EXCERPT TO READ:
>> Start

O.J. Simpson’s attorneys Gabriel Grasso and Yale Galanter hold a news conference outside the Clark County Regional Justice Center following Simpson’s conviction on all counts in Las Vegas on Friday, Oct. 3, 2008.

Click to enlarge photo

O.J. Simpson, left, listens to his attorney Yale Galanter during his sentencing hearing at the Clark County Regional Justice Center in Las Vegas Friday, Dec. 5, 2008.

A Miami attorney who represented O.J. Simpson in the Nevada trial that ended with Simpson's armed robbery and kidnapping conviction has accused three lawyers of slander for a lawsuit and comments alleging Simpson's attorney failed to pay promised fees to his co-counsel.

A lawsuit filed Thursday by Yale Galanter in Florida's Miami-Dade County Circuit Court accuses Gabriel Grasso of defamation in the breach of contract suit that Grasso filed March 30 against Galanter in Las Vegas.

>> End

TASK LIST:
1/ Answer these questions using the excerpt about Simpson's attorneys:
(a) On what date was Simpson's sentencing hearing held?
(b) In which court did Galanter file his lawsuit?
(c) On what date did Grasso file the breach of contract suit against Galanter?
2/ Render this sentence from the excerpt about Simpson's attorneys in Spanish: "A lawsuit filed Thursday by Yale Galanter in Florida's Miami-Dade County Circuit Court accuses Gabriel Grasso of defamation in the breach of contract suit that Grasso filed March 30 against Galanter in Las Vegas."

Dataset items:
>> Start

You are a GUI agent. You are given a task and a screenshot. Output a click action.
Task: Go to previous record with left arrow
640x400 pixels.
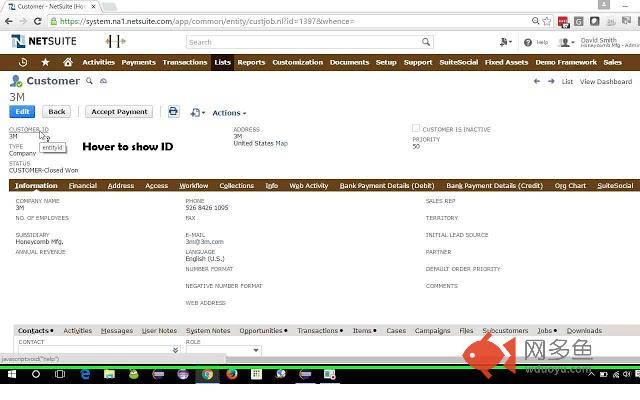coord(537,81)
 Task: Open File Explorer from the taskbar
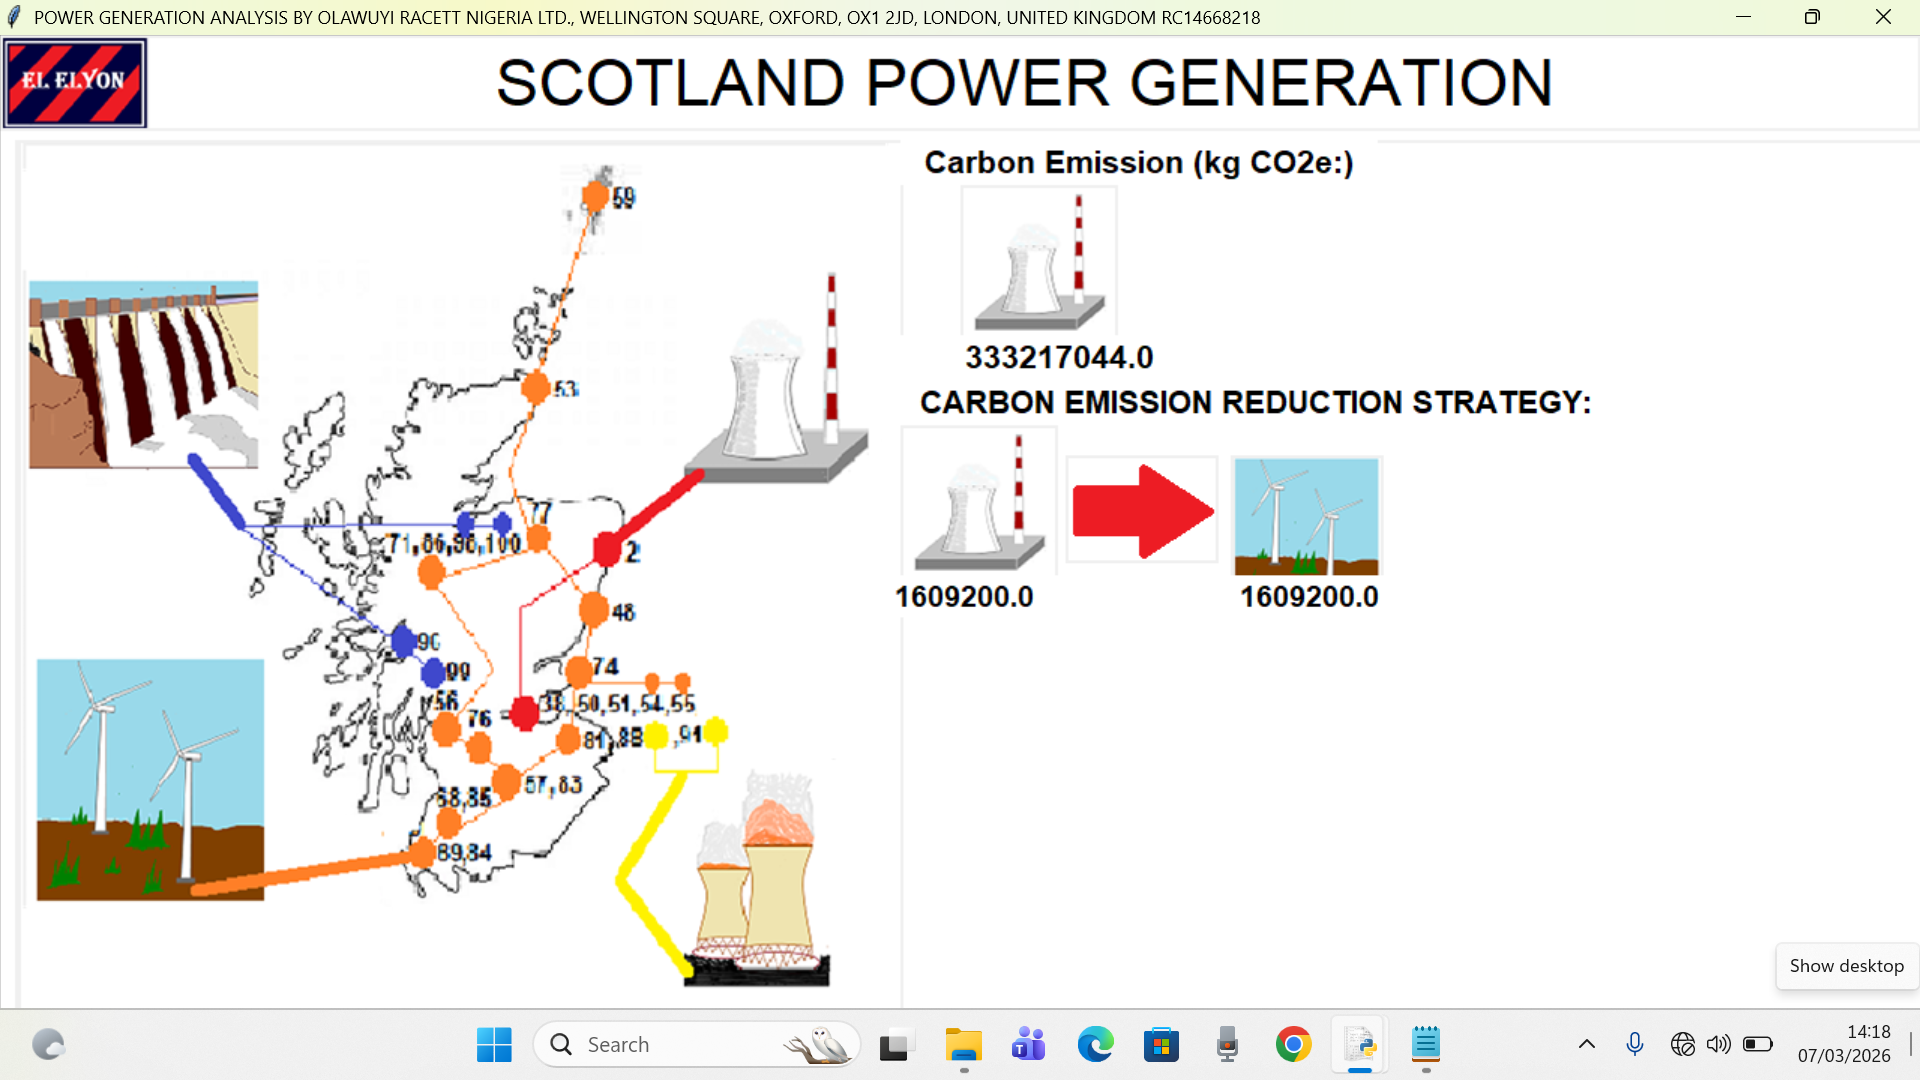point(963,1045)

>> End

ANSWER LIST:
1/
(a) Friday, Dec. 5, 2008
(b) Florida's Miami-Dade County Circuit Court
(c) March 30

2/ Una demanda presentada el jueves por Yale Galanter ante el Tribunal de Circuito del Condado de Miami-Dade, en Florida, acusa a Gabriel Grasso de difamación en la demanda por incumplimiento de contrato que Grasso interpuso el 30 de marzo contra Galanter en Las Vegas.